I say it to my friends. I say it to my kids every day without fail (whether or not they say it back). I text it. I leave it in voicemails.
(And yes, I still leave voicemails sometimes; I can even call without texting first because I’m GenX. Sue me. Oh wait, you won't sue me because no one even remembers we exist.)
I remember an old blogger friend writing that they didn’t have an “I love you” family and I still think about that often, and whether it’s changed over time.
This weekend was a weekend of copious I love you’s with the memorial for my friend who died suddenly last week. It was soulful and funny, difficult and restorative, and of course through all of the exquisite speeches and remembrances I was thinking, as one does, about that strange fantasy of being at your own funeral.

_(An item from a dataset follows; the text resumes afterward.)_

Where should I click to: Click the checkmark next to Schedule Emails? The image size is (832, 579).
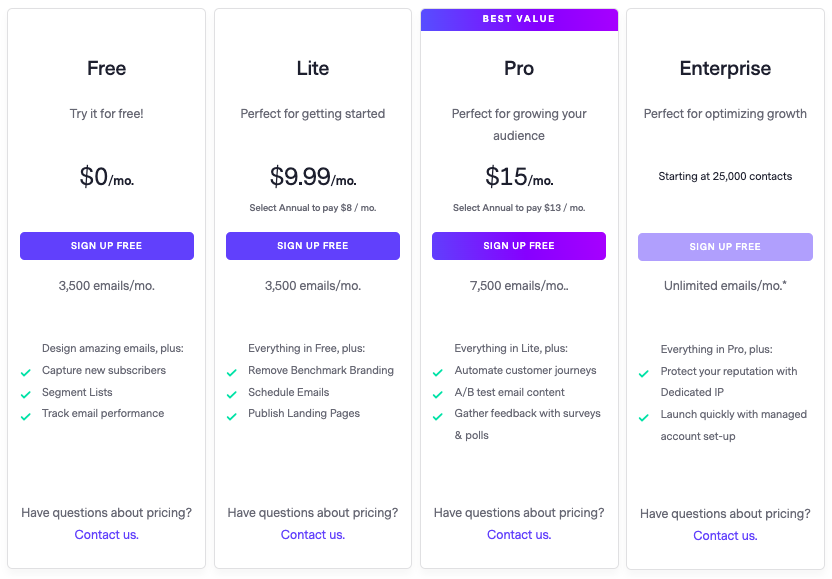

That way, we would hear all the nice things people say about us—the things we never knew, memories we didn’t recall, some characterizations about ourselves we might even dispute but would concede in the end that okay, maybe I was a halfway decent person who was kinder or more generous or more inspiring than I gave myself credit for. Maybe I changed a life in a way I hadn't realized. Maybe I touched someone I haven’t even thought about for years.
It was clear through each remembrance that my friend was really truly loved—beloved—by so many different people, in all different capacities.
In closing, one of his dearest friends from college said something that that blew my mind.
He said (and Jeff, we don’t know each other so I hope it’s okay that I’m quoting your beautiful words here):
We tell people that we love them, but we don’t tell them why we love them.
Oof. Wow. Yes.
And here I was, thinking I had all the I love you stuff down.
I’ve always lived by that adage that we should tell people we love them, because one day you might not get that chance.
I know that I tell my kids all the time what I love and admire about them, and I remind them that I will always love them, even when I don’t love every choice they make. It’s turned into this running joke between us about the “right” reasons to love or appreciate someone; for years, we have talked about how we don’t love people because of things they give us or do for us.
So ever since they were little, my kids have said things like “oh my God, you brought me a Caramel Frappe? I LOVE YOU MOM!” then they add, “…but not because of that.”
“Mom! I can really go see the show with my friend Saturday and you’ll pick me up at midnight? YOU ARE THE BEST MOM EVER… but not because of that.”
It’s our way of joking that we understand that love is not transactional, and that we can love something someone does for us, but that’s not the same as loving a person.
However this idea that loving a person is not the same as knowing why you love a person and being able to put it in words—I don’t know if I’ve ever really thought about that before.
We can’t just tell people we love them, we need to tell people why we love them.
What might it change if the people in our lives took a moment to tell us why we are loved? I’m thinking a lot.
What might we learn about ourselves? What might we learn about our purpose, or how to best spend our days? Would we have new ideas about the people who deserve our time and energy? Would we have a better sense of the direction we should be taking our lives? Would we think differently about the ways in which we create meaning and purpose for others?
I can’t stop thinking about how much it would mean for every one of us to know just a little more about how we matter, who we matter to, and above all, why we’re loved.
I also come from a loud, “I love you” family and it takes us 20 minutes to say goodbye anytime we get together because we are hugging and talking. 🤣
I wanted to share something we do that takes the “I love you’s” a little deeper. On birthdays we write “I love because..” lists to the birthday person. They are funny and sweet and full of inside jokes. And it’s cool to see how the lists change through the years. It’s a nice opportunity to take a moment to tell each other why we love each other.
Very meaningful post. Thank you Liz. I never leave the house without telling my wife I love her and also always pat the dogs. I am recovering from a heart attack so now will double down.